Emissions Modeling and Integration into Traffic Micro-simulation

PI:  Scott Washburn, Ph.D., University of Florida

Co-PI:  Nagui Rouphail, Ph.D., North Carolina State University; H. Christopher Frey, Ph.D., North Carolina State University

Final Report (pending)

UTC Project Information

Abstract
Transportation accounts for 28% of all U.S. energy use (EIA, 2006). Highway transportation accounts for 32% of national annual emissions of nitrogen oxides (NOx), 50% of CO, and 22% of volatile organic compounds (VOC) (EPA, 2012). The USDOT recognized the significant effect of the transportation system operation on environmental impacts in its latest draft Strategic Plan (USDOT 2010), with two of its five strategic goals dealing with issues of livability and environmental sustainability. This increasing concern regarding air quality has motivated the need for accurate measurements or estimates of micro-scale (i.e. second or sub-second) vehicle Energy Use and Emissions (EU&E). This proposal addresses such a need from measurement, estimation, and information dissemination perspectives.

The objectives of this research are to expand the emissions inventory database to include vehicle activities at the high emission modes and during cold starts, to gather and interpret measurements of emissions on steep upgrades and downgrades, and to incorporate emissions estimation into CORSIM using the VSP approach.
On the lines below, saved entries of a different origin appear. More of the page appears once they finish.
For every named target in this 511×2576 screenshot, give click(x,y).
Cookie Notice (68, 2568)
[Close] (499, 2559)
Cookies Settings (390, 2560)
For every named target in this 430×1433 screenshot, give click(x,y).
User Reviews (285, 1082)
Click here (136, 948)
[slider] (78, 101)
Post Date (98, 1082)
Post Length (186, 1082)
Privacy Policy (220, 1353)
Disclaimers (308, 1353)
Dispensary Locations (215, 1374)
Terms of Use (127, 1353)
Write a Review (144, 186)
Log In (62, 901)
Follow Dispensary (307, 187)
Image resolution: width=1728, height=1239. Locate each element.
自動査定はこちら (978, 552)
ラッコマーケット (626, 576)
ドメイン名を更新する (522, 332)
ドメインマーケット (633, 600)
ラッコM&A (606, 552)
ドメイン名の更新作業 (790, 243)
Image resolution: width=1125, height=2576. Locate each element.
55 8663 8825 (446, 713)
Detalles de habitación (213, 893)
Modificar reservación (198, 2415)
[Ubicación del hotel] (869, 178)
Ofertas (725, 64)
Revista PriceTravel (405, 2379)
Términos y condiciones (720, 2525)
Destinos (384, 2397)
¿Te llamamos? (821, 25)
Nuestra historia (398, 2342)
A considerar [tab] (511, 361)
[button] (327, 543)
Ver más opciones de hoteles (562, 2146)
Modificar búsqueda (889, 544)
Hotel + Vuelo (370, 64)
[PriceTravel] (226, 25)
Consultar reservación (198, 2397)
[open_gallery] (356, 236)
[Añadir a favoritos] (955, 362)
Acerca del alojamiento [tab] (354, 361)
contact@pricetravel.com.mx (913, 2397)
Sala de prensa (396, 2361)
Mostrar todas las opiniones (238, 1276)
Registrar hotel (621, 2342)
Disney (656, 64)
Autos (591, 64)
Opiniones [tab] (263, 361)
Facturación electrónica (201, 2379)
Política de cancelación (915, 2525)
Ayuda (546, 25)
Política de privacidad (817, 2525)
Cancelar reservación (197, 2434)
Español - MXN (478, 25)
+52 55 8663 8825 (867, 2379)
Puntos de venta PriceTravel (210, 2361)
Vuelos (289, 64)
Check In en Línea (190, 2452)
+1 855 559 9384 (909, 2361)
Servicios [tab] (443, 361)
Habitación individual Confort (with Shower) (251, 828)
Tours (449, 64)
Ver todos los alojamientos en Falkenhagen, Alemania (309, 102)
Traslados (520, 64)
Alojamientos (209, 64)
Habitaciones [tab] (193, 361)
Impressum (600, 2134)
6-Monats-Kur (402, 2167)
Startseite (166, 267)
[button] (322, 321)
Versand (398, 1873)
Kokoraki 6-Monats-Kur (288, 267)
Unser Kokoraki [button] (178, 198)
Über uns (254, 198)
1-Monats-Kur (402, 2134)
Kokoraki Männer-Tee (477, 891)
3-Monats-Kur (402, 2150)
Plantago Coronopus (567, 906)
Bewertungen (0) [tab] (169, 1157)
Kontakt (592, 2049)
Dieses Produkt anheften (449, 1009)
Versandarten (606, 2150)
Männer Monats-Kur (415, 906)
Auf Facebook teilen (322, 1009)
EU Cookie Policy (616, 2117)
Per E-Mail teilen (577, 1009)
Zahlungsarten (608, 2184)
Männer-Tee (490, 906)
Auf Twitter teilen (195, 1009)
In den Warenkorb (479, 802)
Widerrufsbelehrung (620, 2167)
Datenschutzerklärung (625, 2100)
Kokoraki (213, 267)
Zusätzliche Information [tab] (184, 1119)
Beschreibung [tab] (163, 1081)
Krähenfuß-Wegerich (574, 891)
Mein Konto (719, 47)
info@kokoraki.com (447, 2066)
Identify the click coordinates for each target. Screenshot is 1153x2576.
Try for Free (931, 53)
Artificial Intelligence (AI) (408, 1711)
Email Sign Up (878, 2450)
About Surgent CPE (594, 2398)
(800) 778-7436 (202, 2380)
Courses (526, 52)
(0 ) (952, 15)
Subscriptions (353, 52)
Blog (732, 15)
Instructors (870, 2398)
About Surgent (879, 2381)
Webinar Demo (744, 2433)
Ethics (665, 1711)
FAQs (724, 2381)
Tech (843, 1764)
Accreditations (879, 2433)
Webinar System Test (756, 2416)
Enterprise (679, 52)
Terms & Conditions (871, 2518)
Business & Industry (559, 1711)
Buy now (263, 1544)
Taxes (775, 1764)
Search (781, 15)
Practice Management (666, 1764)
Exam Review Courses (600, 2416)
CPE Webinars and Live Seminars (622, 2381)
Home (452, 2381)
The overall methodological approach is: (a) to calibrate and validate a reduced form model (RFM) of the relationship between vehicle dynamics and energy use and emissions; (b) to incorporate the RFM into CORSIM; (c) to test and evaluate the coupled CORSIM and RFM; and (d) to apply the coupled model to demonstration case studies. The latter will demonstrate how the coupled model can be used to quantify the energy use and emissions impacts of transportation control measures and transportation improvement projects. Calibration and validation of the RFM will be based on PEMS field measurements of light duty gasoline vehicles. We will focus on tailpipe emissions of CO2, CO, HC, and NOx during cold starts and vehicle operation on the road network. Since over 98 percent of the U.S. passenger car and passenger truck fleet uses gasoline, we will focus on light duty gasoline vehicles.

The principal desired outcome of this research is to develop and disseminate a tool for transportation engineers and planners that will enable them to assess the environmental impacts of a host of traffic management strategies. A subset of these strategies that is already included in the latest CORSIM model will directly benefit from the inclusion of state-of-the-art fuel use and emission models.